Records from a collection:
----------------

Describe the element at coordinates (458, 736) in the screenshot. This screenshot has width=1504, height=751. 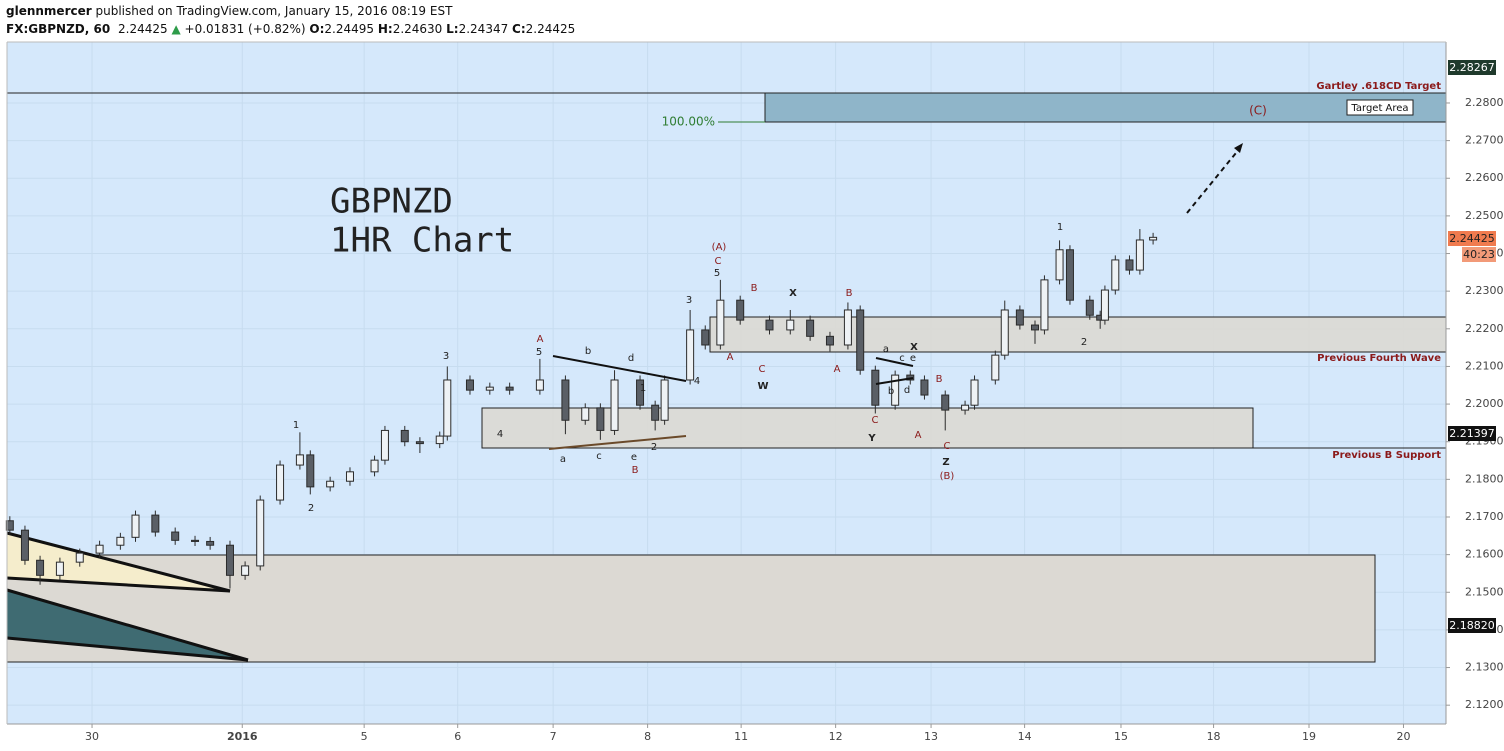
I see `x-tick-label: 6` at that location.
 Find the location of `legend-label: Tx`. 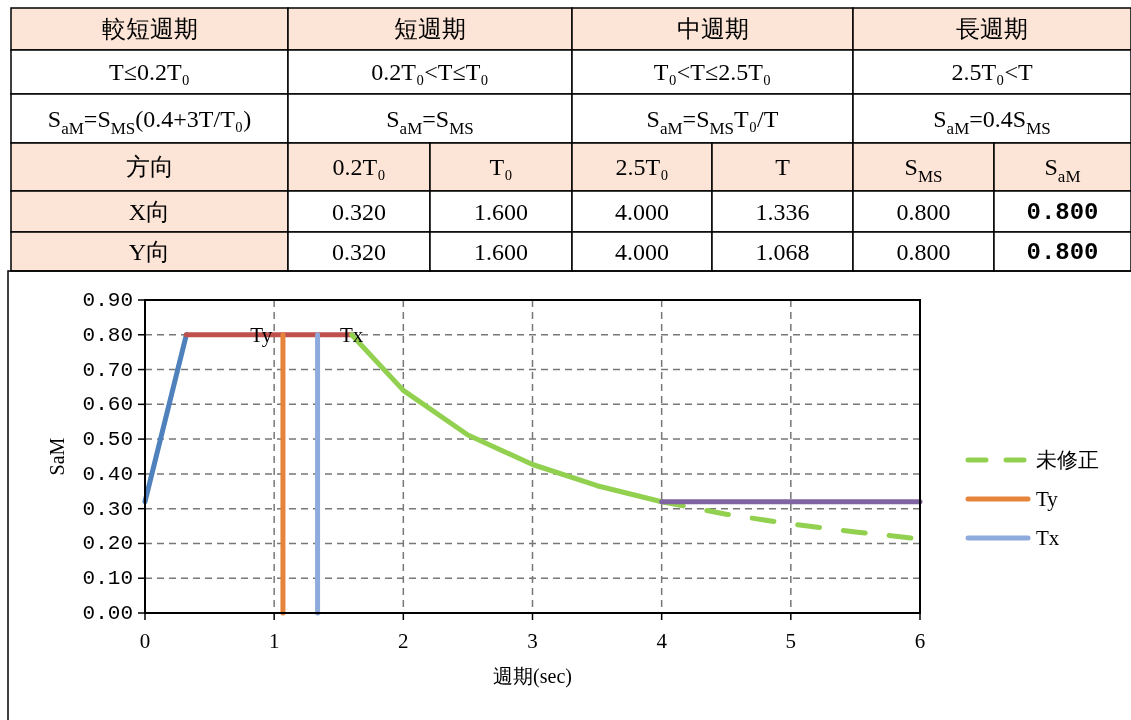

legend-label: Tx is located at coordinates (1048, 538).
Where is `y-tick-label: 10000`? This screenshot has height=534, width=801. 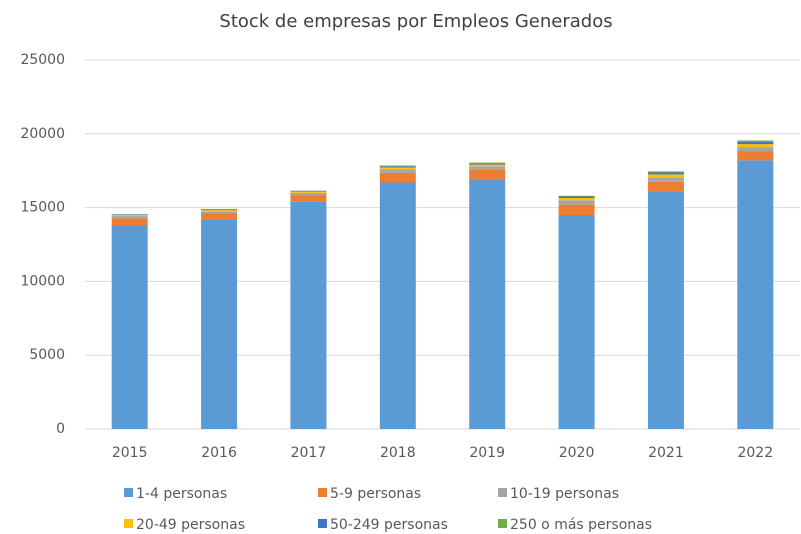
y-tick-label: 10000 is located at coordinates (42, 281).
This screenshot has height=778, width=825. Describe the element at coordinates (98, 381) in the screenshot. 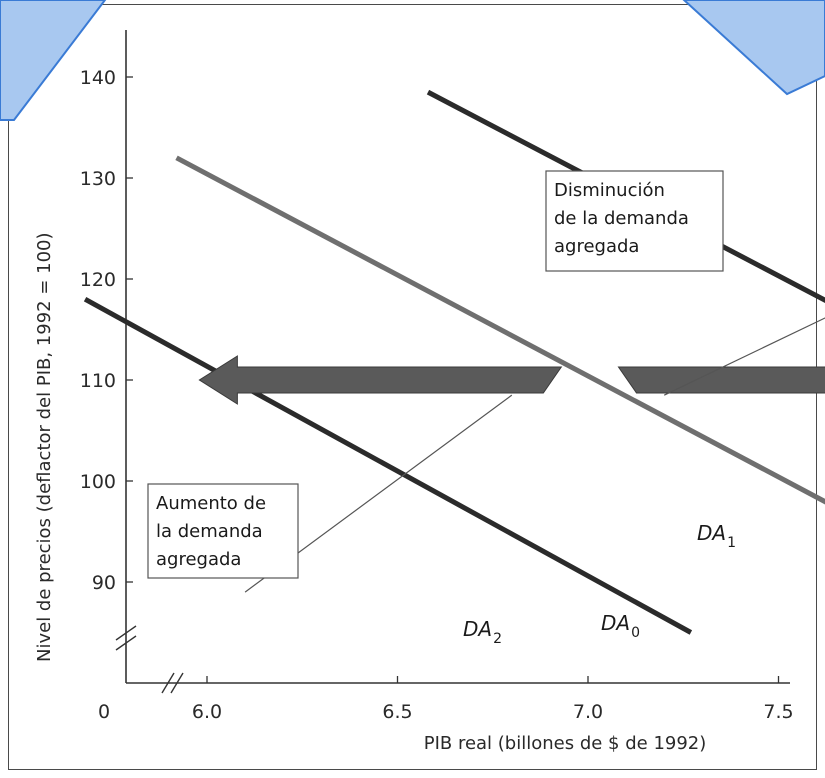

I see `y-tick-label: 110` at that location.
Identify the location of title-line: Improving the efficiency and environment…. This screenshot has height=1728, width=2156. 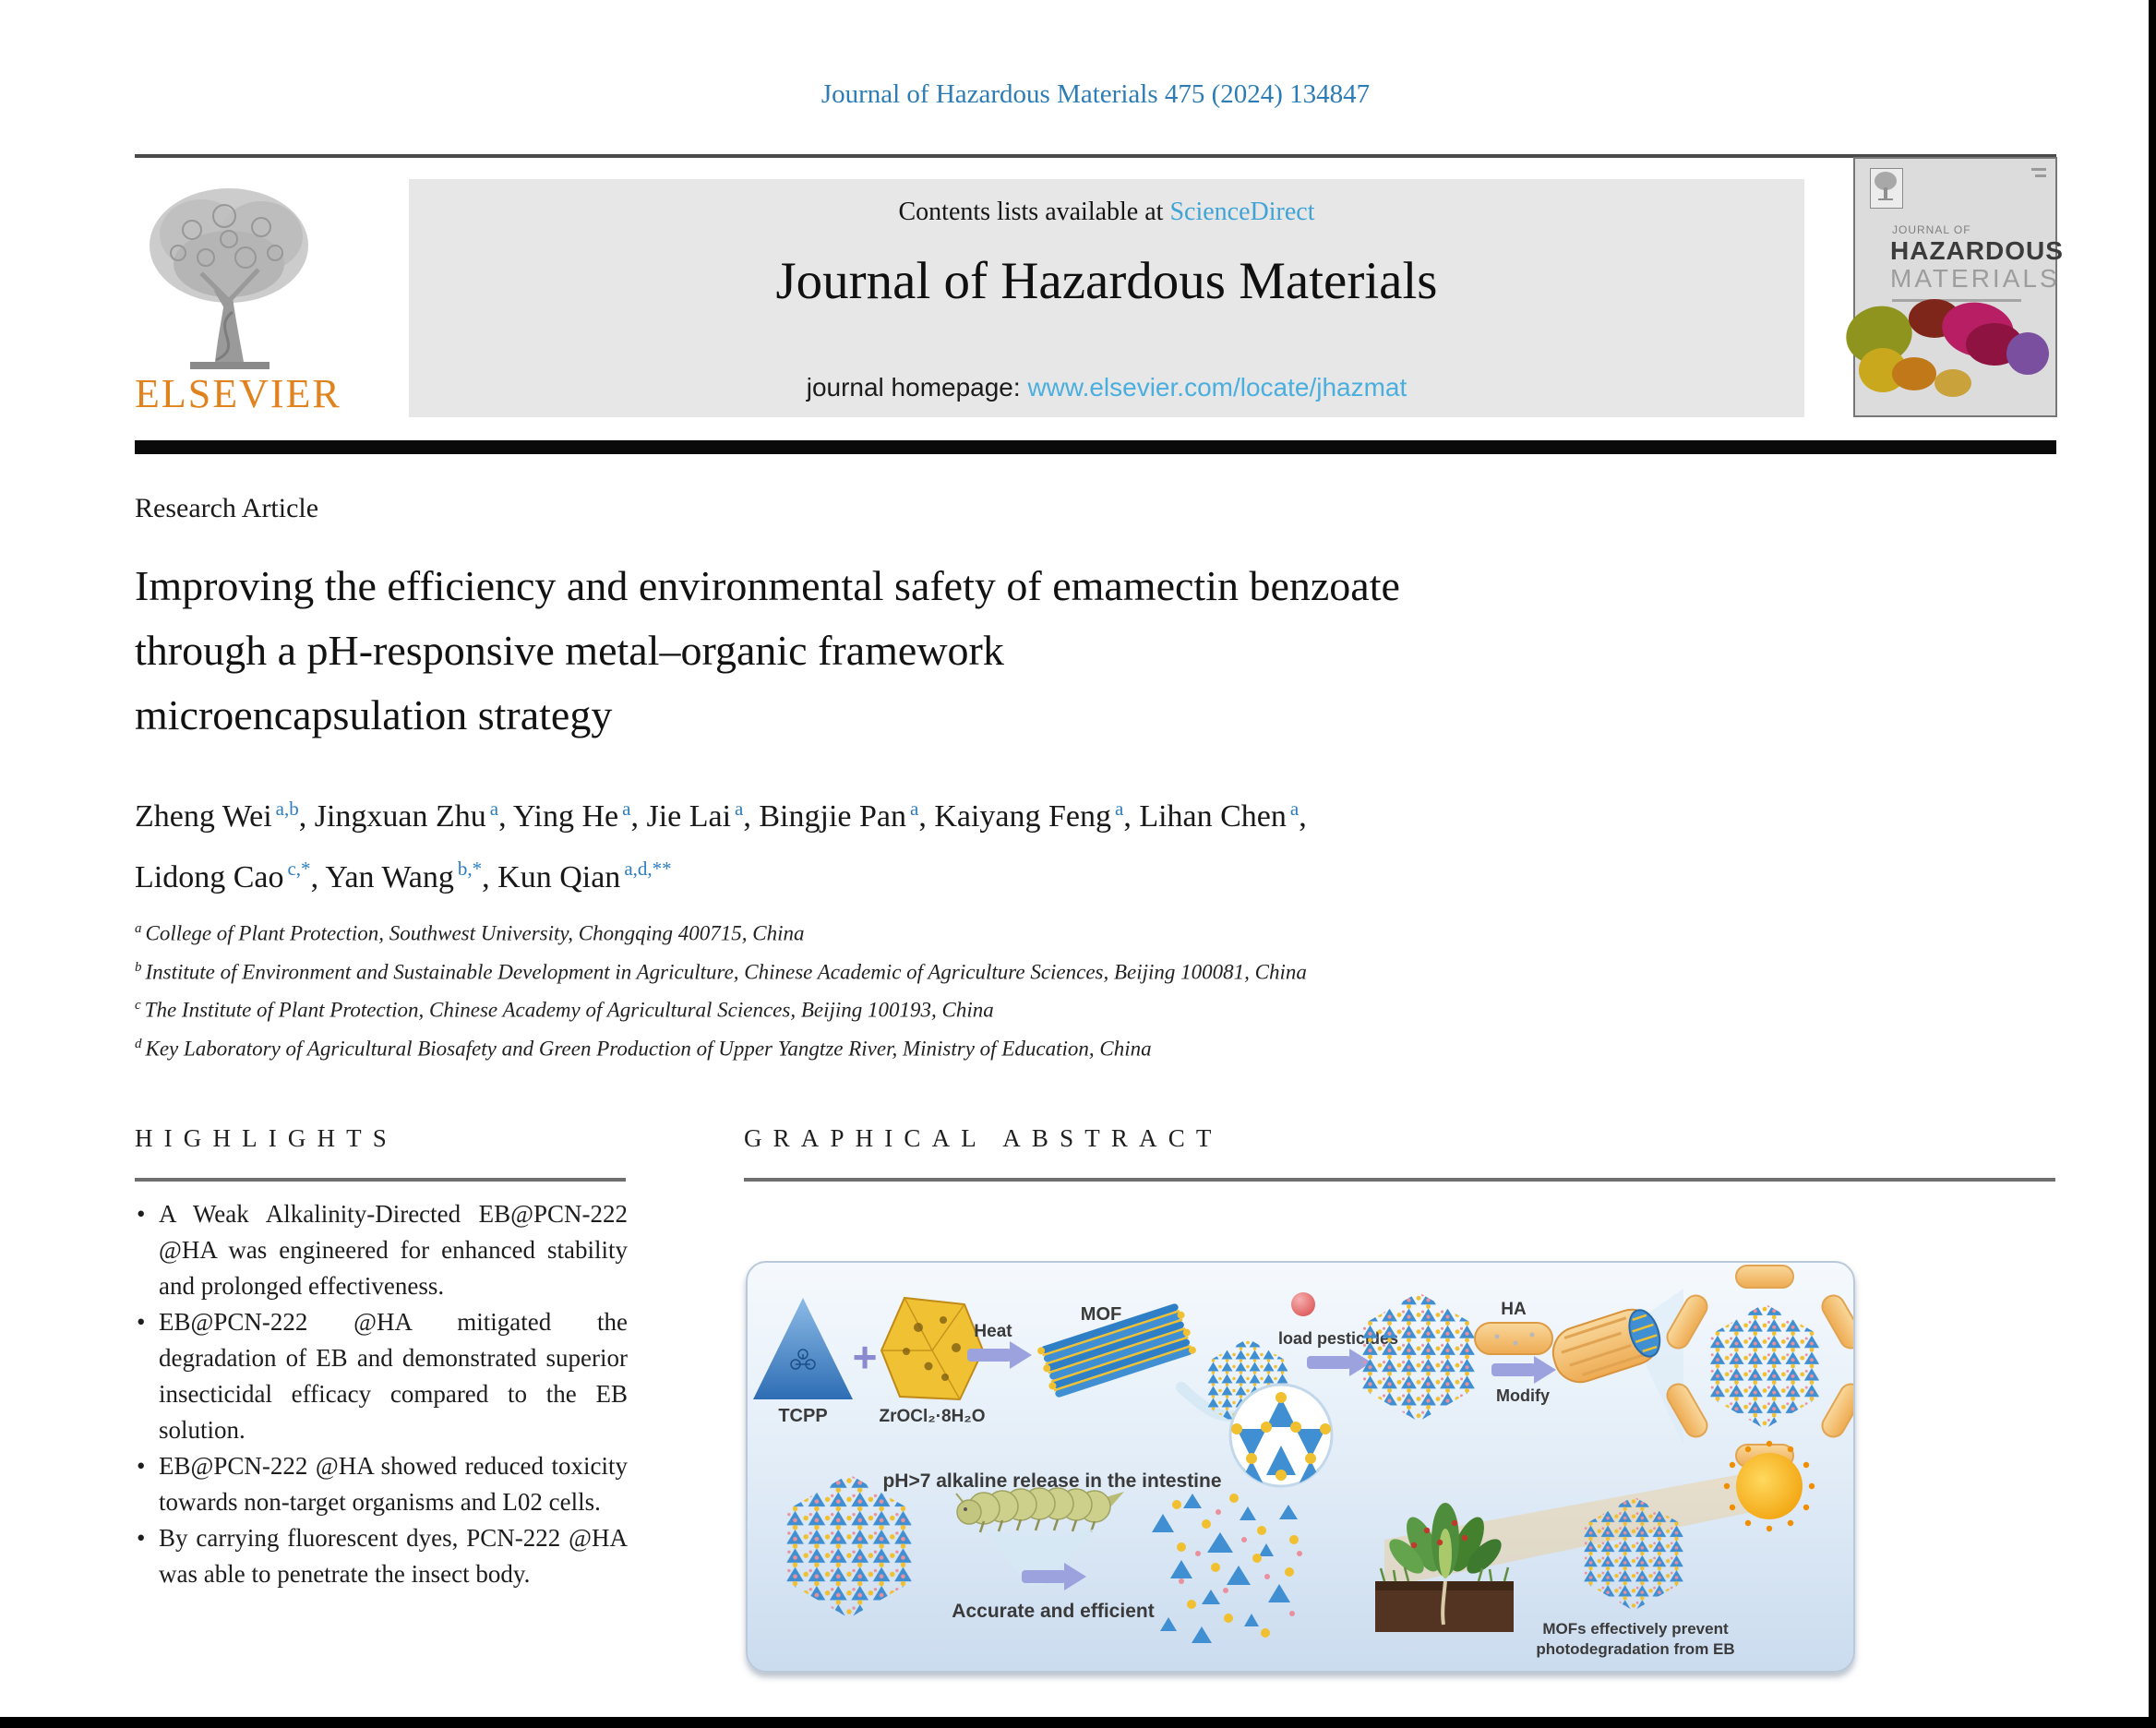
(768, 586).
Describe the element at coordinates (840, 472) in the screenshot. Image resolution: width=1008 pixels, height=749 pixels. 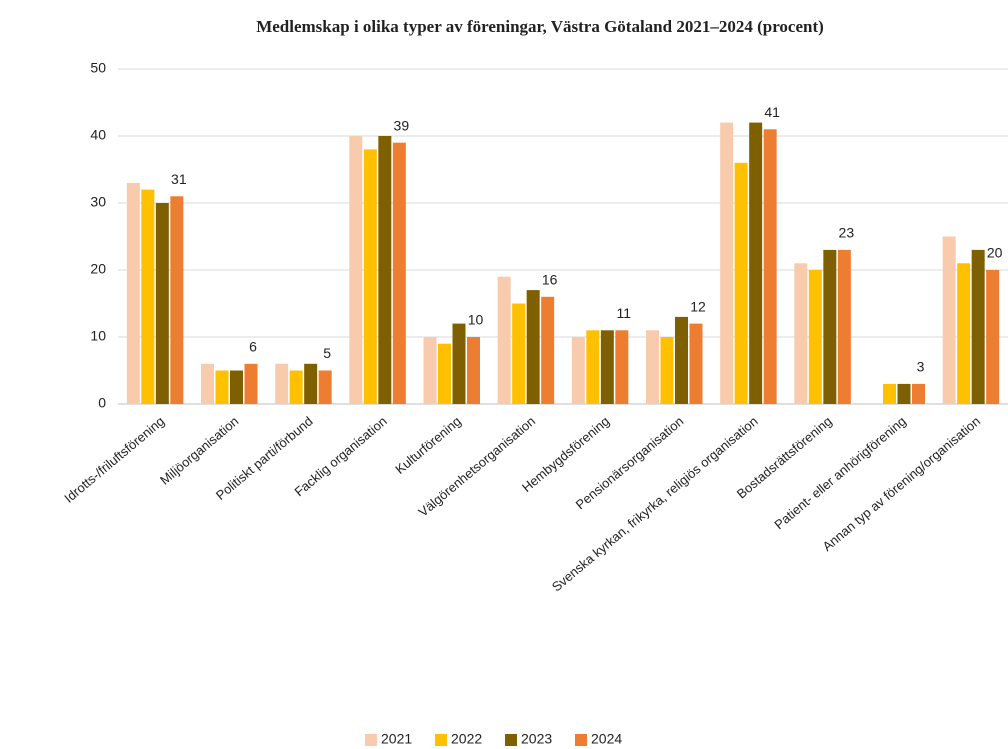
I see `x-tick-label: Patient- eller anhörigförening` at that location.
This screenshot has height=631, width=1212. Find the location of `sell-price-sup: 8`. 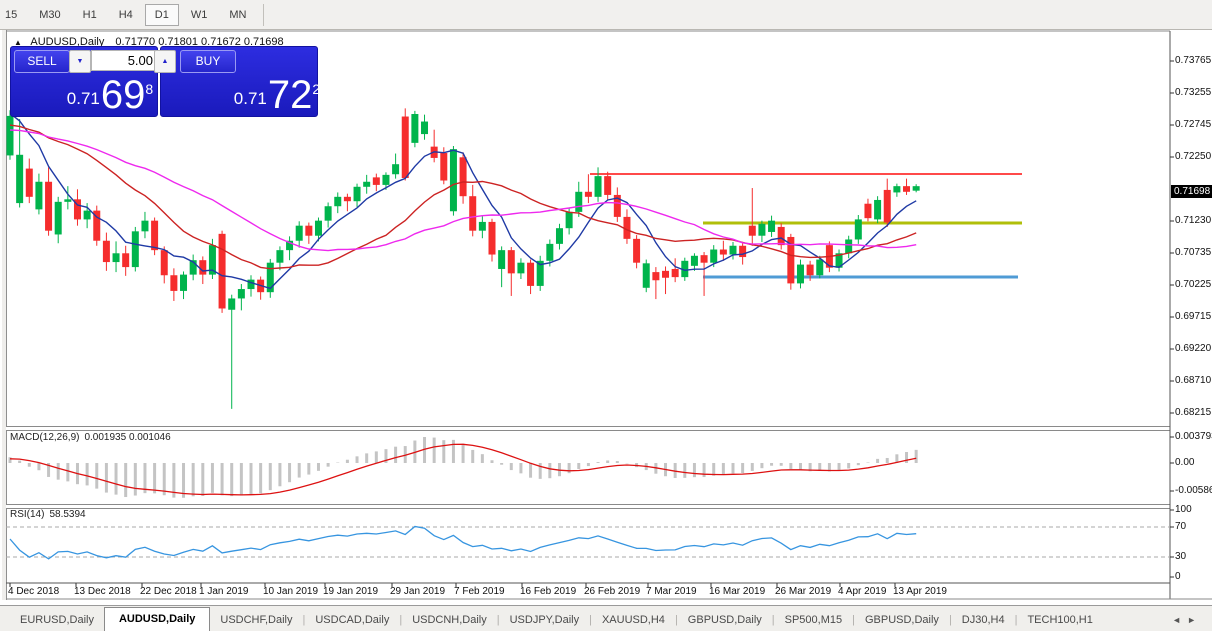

----------------

• **Directive**:
Pull out every line from the one containing "Describe the element at coordinates (840, 472)" down to the last line above, both included, and reproduce them word for word without the pictures.

• **Task answer**:
Describe the element at coordinates (840, 472) in the screenshot. Image resolution: width=1008 pixels, height=749 pixels. 
I see `x-tick-label: Patient- eller anhörigförening` at that location.
This screenshot has height=631, width=1212. Find the location of `sell-price-sup: 8`. 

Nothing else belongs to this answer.